Acórdão nº 572/07.9TBVLC.P1 de Court of Appeal of Porto (Portugal), 15 de Dezembro de 2009
Magistrado Responsável | RODRIGUES PIRES |
Data da Resolução | 15 de Dezembro de 2009 |
Emissor | Court of Appeal of Porto (Portugal) |
S Privacidade: 1 Meio Processual: APELAÇÃO.
Decisão: REVOGADA.
Indicações Eventuais: 2ª SECÇÃO - LIVRO 331 - FLS. 19.
Área Temática: .
Legislação Nacional: ALÍNEAS C) E G) DO N° 1 DO ART. 4 DA LEI N° 18/2003, DE 11.6 Sumário: I- Se num contrato de mútuo o mutuário cumpre a obrigação a que estava vinculado, procedendo à restituição da quantia mutuada e respectivos juros, não pode haver lugar a qualquer dever de indemnizar, o que, desde logo, exclui a aplicação da cláusula penal; II- Tendo-se inserido num contrato de mútuo uma cláusula pela qual o mutuário se obrigava a vender toda a sua produção de leite ao mutuante, esta infringe o disposto nas alíneas c) e g) do n° 1 do art. 4 da Lei n° 18/2003, de 11.6, que aprova o Regime Jurídico da Concorrência e, assim sendo, deve ser considerada nula, face ao que se dispõe no n°2 do mesmo preceito legal.

▶ Excerto de dados:
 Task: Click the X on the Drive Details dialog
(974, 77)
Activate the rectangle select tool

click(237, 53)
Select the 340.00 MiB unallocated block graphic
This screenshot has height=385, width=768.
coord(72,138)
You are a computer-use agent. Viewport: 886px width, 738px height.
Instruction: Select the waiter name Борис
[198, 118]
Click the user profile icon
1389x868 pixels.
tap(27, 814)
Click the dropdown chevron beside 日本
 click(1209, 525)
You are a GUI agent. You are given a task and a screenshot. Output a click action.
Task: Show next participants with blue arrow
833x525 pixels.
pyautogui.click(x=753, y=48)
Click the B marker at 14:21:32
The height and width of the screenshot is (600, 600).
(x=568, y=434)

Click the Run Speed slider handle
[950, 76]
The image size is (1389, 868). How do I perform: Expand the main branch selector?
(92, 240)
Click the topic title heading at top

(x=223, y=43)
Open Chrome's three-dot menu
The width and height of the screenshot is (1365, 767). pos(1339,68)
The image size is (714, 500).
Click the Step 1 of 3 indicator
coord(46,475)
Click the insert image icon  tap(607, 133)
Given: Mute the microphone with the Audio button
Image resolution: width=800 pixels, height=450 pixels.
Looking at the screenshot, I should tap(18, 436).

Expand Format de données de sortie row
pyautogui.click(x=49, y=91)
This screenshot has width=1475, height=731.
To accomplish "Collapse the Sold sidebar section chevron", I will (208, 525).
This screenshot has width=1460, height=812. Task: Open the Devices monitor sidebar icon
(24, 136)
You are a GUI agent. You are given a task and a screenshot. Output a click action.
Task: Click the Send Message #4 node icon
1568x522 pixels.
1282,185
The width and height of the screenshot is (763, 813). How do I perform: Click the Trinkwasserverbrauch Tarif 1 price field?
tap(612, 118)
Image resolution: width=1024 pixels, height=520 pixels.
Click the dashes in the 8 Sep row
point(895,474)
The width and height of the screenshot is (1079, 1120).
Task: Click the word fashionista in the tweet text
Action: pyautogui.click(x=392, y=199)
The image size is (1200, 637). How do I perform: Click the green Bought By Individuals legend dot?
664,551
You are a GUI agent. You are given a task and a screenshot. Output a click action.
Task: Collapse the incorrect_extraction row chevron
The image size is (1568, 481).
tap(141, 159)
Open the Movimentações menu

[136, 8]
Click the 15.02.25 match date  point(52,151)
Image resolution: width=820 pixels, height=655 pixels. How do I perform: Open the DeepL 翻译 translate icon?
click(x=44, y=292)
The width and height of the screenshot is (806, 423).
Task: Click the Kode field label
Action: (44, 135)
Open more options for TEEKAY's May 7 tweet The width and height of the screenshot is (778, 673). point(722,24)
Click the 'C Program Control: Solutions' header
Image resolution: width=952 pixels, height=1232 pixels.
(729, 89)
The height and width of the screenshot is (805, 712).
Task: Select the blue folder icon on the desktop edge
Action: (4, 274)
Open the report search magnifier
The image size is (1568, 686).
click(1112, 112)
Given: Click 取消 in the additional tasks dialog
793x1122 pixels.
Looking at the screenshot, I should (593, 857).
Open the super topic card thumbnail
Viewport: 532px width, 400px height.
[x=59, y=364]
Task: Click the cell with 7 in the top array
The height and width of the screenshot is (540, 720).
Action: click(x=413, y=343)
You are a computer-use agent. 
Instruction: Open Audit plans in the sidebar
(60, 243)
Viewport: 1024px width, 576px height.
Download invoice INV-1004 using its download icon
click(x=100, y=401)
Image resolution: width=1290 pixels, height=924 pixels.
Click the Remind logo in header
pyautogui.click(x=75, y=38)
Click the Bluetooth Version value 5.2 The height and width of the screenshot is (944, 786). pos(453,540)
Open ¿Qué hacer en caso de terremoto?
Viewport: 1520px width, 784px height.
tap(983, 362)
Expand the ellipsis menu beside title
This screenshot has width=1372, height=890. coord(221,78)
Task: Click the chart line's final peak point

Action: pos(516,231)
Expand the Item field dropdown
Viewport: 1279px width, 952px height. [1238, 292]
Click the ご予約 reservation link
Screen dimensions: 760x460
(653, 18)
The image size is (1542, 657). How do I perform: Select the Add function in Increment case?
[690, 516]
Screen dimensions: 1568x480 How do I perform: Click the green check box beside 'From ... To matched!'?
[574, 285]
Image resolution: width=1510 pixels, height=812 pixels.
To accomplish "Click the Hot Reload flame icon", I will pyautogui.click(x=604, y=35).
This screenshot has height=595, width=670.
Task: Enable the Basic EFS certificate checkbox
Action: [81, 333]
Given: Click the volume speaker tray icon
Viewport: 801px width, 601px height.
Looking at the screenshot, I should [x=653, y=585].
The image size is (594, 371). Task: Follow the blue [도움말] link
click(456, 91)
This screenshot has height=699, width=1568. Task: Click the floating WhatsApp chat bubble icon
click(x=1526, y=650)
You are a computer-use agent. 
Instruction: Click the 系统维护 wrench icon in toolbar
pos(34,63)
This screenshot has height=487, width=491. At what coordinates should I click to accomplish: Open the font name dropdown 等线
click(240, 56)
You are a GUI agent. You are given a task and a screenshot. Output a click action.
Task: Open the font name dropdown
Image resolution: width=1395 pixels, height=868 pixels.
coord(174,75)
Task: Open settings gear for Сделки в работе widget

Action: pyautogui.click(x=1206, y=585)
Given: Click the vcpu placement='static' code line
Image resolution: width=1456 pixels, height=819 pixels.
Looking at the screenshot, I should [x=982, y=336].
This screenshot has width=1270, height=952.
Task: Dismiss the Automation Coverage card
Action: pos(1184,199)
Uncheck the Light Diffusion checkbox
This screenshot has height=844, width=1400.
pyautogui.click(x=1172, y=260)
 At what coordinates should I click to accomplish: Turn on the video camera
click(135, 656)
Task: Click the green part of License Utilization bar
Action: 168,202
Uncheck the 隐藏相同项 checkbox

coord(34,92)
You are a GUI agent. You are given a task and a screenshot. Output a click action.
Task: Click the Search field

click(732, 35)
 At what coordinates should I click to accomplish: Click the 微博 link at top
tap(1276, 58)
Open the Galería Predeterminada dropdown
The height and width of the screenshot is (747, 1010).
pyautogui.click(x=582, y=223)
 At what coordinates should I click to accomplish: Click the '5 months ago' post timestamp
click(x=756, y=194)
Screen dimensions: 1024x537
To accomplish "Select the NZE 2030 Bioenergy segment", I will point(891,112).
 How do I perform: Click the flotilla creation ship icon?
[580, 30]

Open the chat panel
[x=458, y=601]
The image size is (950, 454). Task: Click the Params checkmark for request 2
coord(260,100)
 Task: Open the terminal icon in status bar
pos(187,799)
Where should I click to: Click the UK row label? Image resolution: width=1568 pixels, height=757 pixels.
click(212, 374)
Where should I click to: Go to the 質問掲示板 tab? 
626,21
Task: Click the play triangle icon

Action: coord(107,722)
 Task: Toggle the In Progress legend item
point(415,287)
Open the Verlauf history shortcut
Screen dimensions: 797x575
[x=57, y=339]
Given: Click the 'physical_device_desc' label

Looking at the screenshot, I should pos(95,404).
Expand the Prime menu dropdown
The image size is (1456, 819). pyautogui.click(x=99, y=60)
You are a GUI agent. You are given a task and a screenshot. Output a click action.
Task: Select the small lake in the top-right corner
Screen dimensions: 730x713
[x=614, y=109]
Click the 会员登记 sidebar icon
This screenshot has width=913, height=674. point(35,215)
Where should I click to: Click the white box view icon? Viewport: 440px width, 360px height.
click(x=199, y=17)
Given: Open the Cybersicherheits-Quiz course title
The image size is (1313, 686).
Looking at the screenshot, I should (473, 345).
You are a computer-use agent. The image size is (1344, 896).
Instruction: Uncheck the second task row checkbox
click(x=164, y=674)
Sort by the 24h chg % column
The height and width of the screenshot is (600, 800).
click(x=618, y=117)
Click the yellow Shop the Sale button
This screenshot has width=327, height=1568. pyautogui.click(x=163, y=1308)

▶ Requisitos:
[a] Segundo o acórdão, quem é o magistrado responsável?
[b] Resuma o acórdão em três frases.
[c] Prossiga a redação do acórdão a partir do ponto em que ele termina.

▶ Resultados esperados:
[a] Rodrigues Pires.

[b] O acórdão, de 15 de dezembro de 2009, foi proferido em apelação, e a decisão foi revogada. Segundo o sumário, se num contrato de mútuo o mutuário restitui a quantia mutuada e os respetivos juros, não pode haver lugar a qualquer dever de indemnizar, o que exclui a aplicação da cláusula penal. Uma cláusula de um contrato de mútuo que obrigue o mutuário a vender toda a sua produção de leite ao mutuante infringe as alíneas c) e g) do n° 1 do art. 4 da Lei n° 18/2003, de 11.6, e deve ser considerada nula.

[c]
Reclamações: Decisão Texto Integral: Proc. nº 572/07.9 TBVLC.P1 Tribunal Judicial de Vale de Cambra – 1º Juízo Apelação Recorrentes: “B……………, Ldª” e “C……………., SA” Relator: Eduardo Rodrigues Pires Adjuntos: Desembargadores Canelas Brás e Pinto dos Santos Acordam na secção cível do Tribunal da Relação do Porto: RELATÓRIO A autora “B………….., Ldª”, com sede no lugar ………, freguesia de …………., Vale de Cambra, intentou a presente acção declarativa de condenação sob a forma de processo sumário contra a ré “C………….., SA”, com sede em ……….., ……., Vale de Cambra, pedindo a sua condenação no pagamento da quantia de €5.000,00, acrescida de juros de mora.
Alegou, em síntese, que há mais de 10 anos a ré lhe vem comprando leite. Relativamente ao leite fornecido no mês de Agosto de 2007, o preço total do mesmo foi de €8.263,12 acrescido de IVA. Acontece que por conta desse preço, a ré apenas pagou a quantia de €2.923,10, encontrando-se em dívida o montante peticionado.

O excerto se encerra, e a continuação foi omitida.